ACTIVITY: The material below includes pictures; leave them out and return only the lines between the line containing "Select the win-update-tools.cmd script icon" and the line containing "Given: Click the", inclusive, word for word.
====
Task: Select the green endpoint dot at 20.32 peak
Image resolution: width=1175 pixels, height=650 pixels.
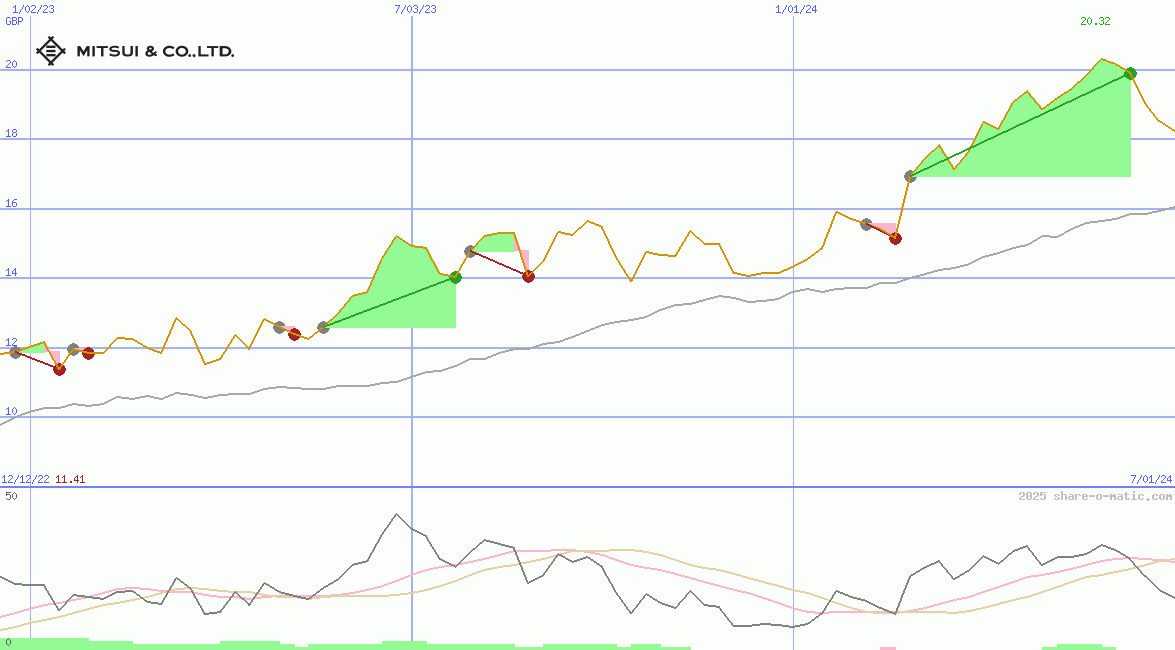Action: tap(1130, 72)
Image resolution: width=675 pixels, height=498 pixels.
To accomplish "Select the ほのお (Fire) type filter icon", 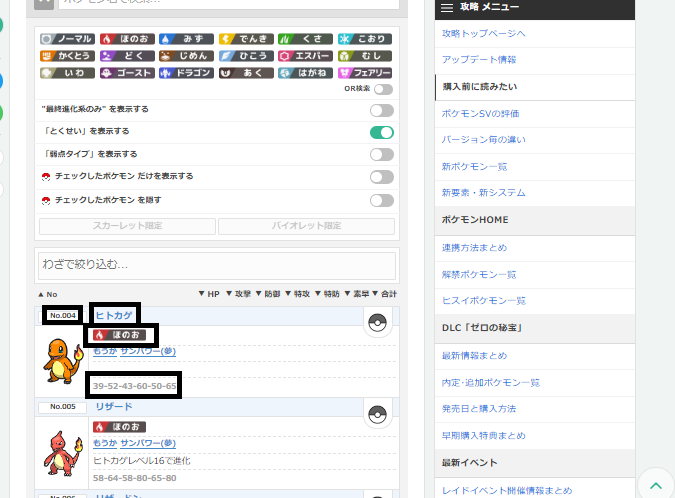I will 126,38.
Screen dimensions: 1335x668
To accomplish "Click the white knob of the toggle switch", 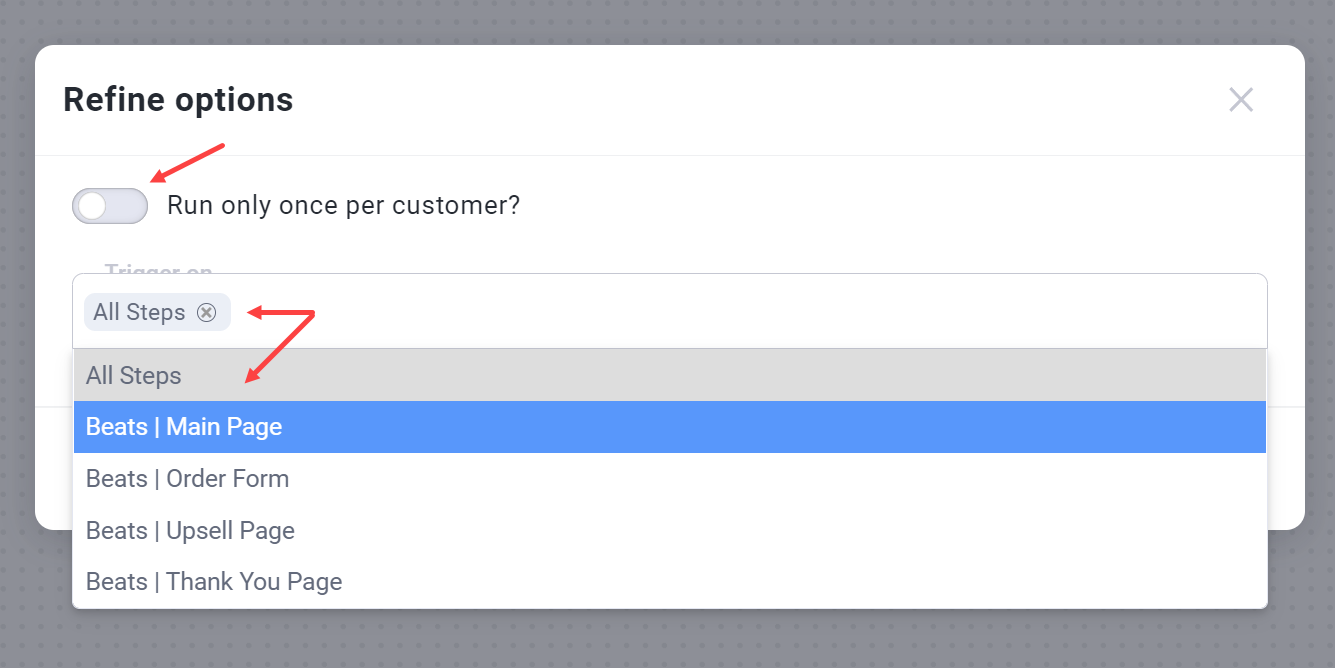I will coord(93,206).
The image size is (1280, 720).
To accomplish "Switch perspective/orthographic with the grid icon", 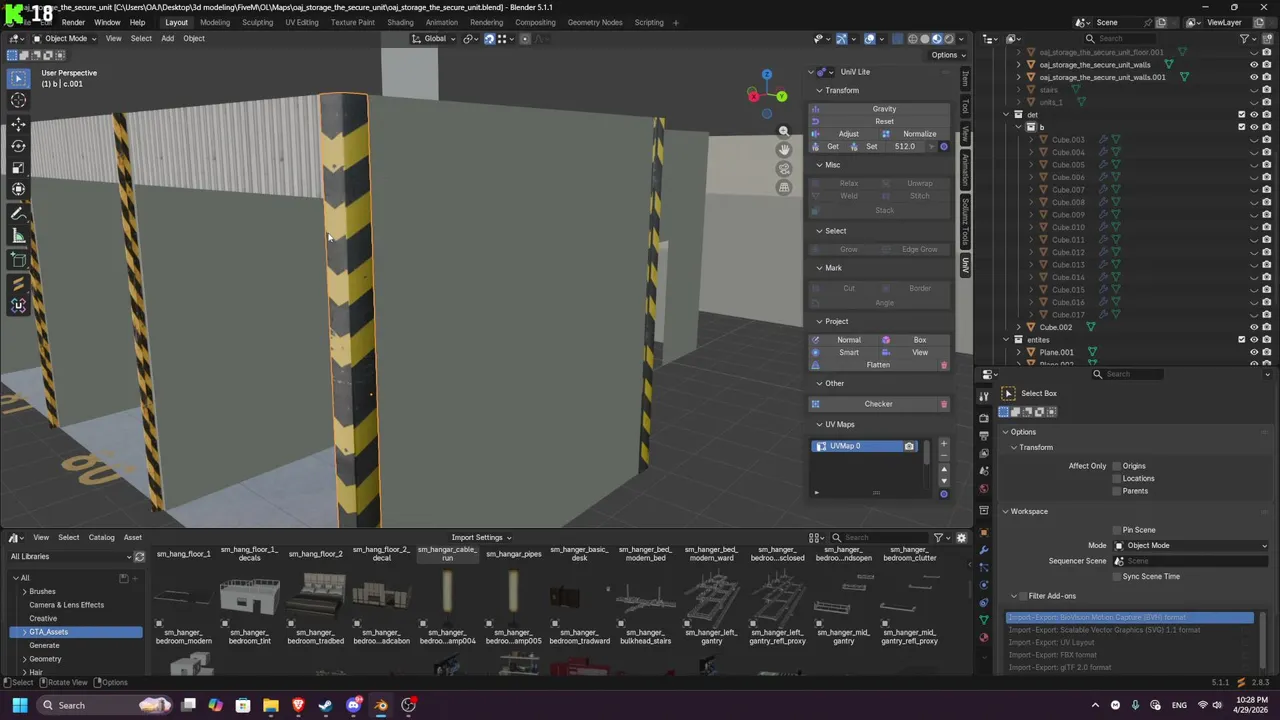I will click(x=784, y=188).
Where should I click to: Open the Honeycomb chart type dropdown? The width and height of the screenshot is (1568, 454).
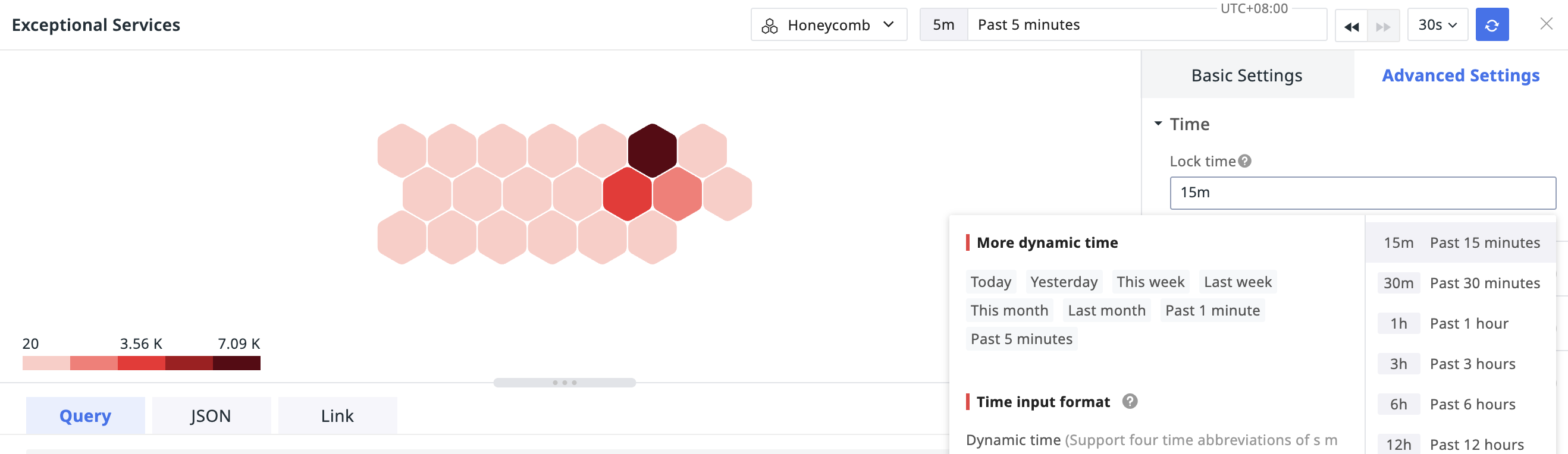point(829,25)
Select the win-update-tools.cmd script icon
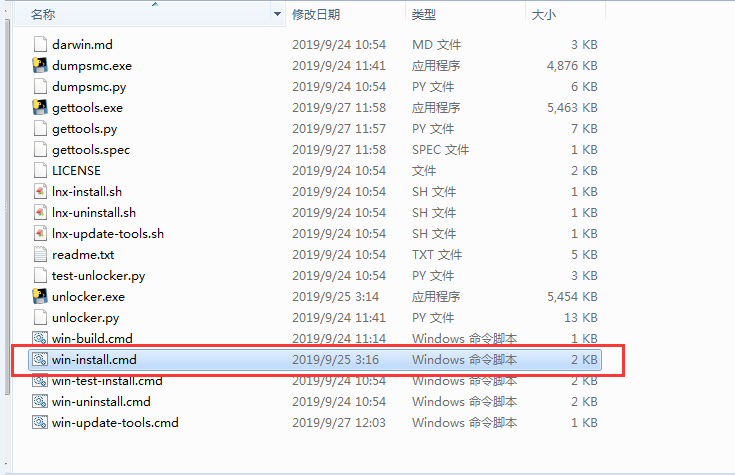The height and width of the screenshot is (475, 735). click(x=40, y=423)
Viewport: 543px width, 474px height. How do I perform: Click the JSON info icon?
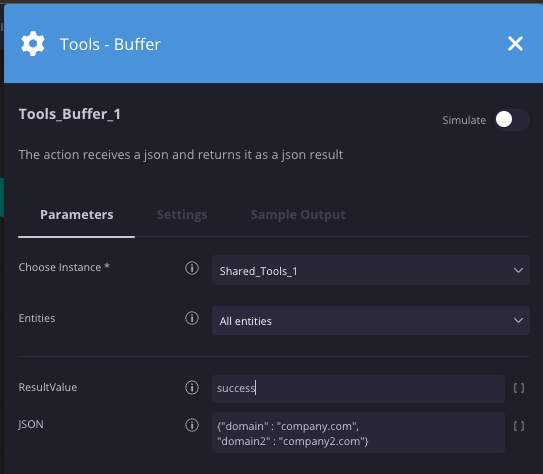click(x=192, y=425)
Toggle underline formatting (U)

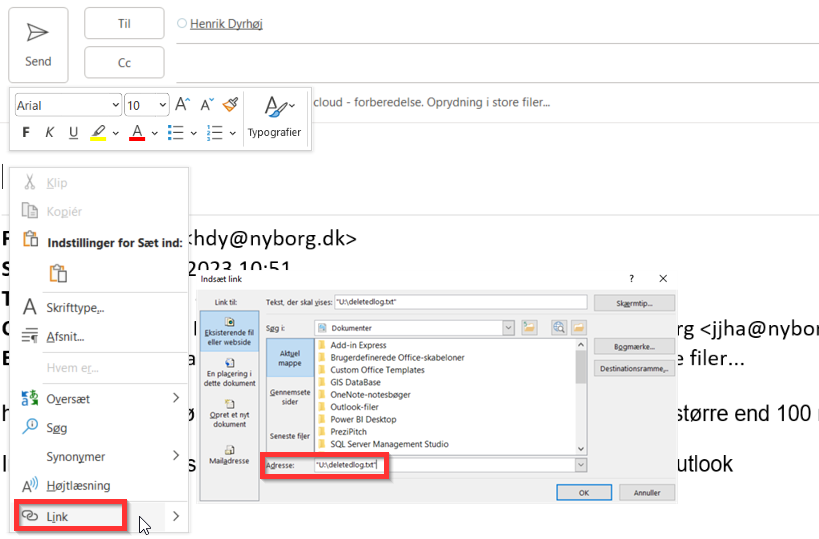click(73, 132)
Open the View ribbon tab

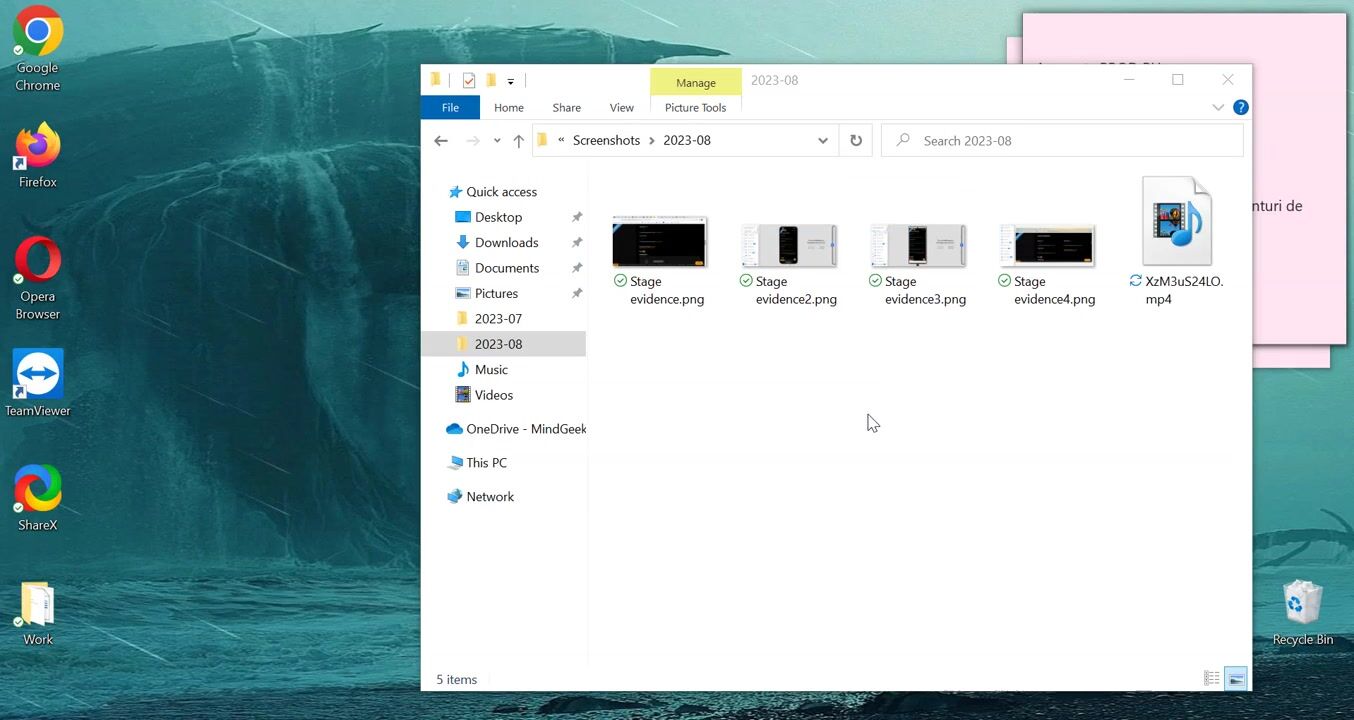[621, 108]
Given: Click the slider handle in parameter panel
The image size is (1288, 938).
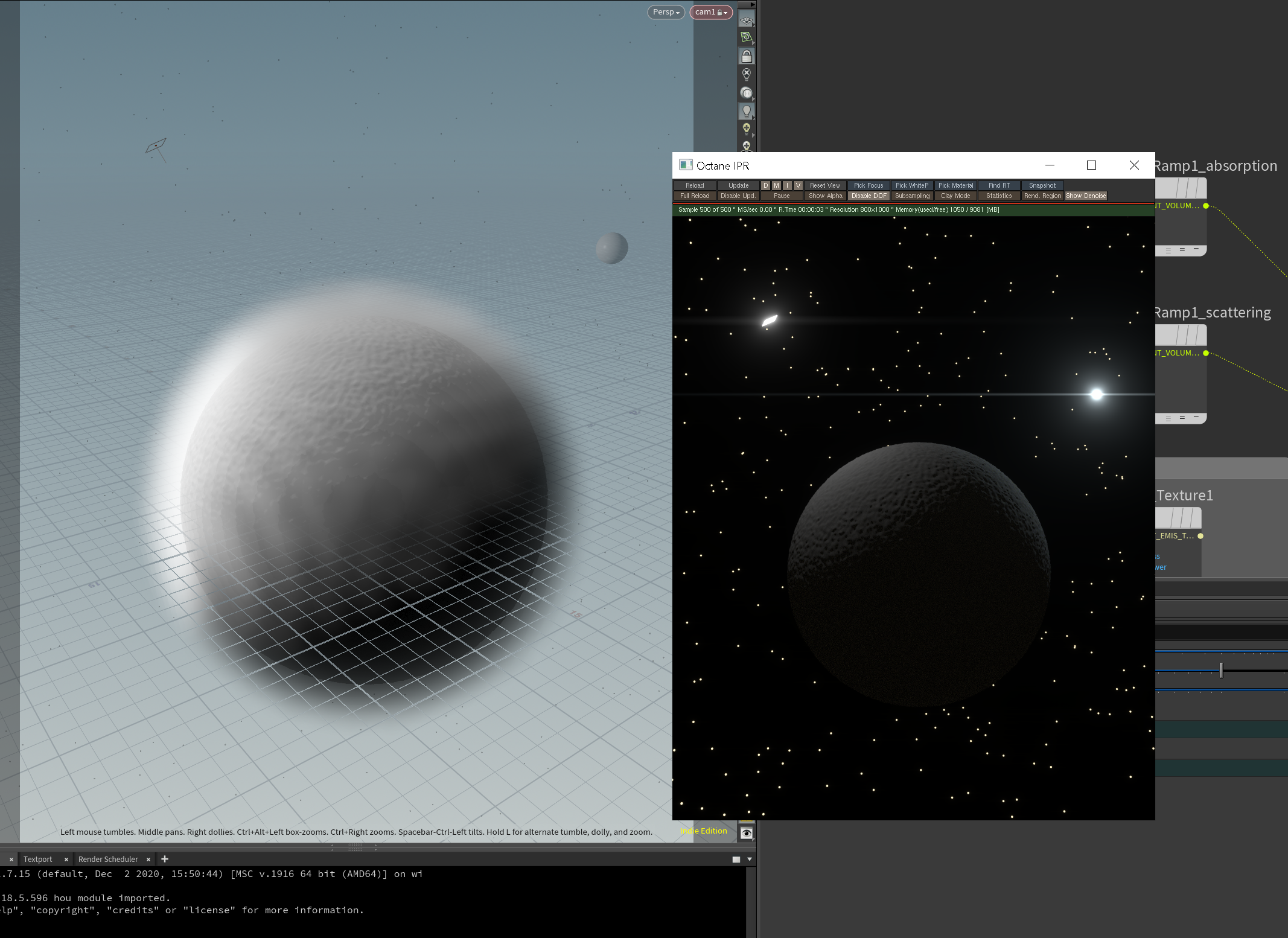Looking at the screenshot, I should [1221, 670].
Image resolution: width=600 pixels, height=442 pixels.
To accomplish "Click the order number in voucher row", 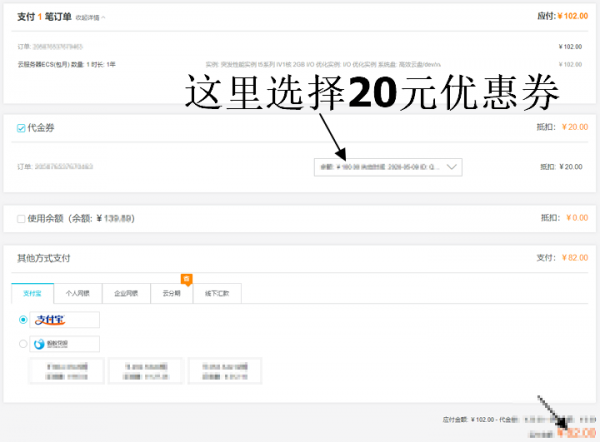I will click(x=56, y=167).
====
WRITTEN SOLUTION:
Select the win-update-tools.cmd script icon
The height and width of the screenshot is (475, 735). click(x=40, y=423)
Viewport: 543px width, 474px height. How do I perform: Click the JSON info icon?
click(x=192, y=425)
Toggle underline formatting (U)

click(73, 132)
Open the View ribbon tab

[621, 108]
Given: Click the slider handle in parameter panel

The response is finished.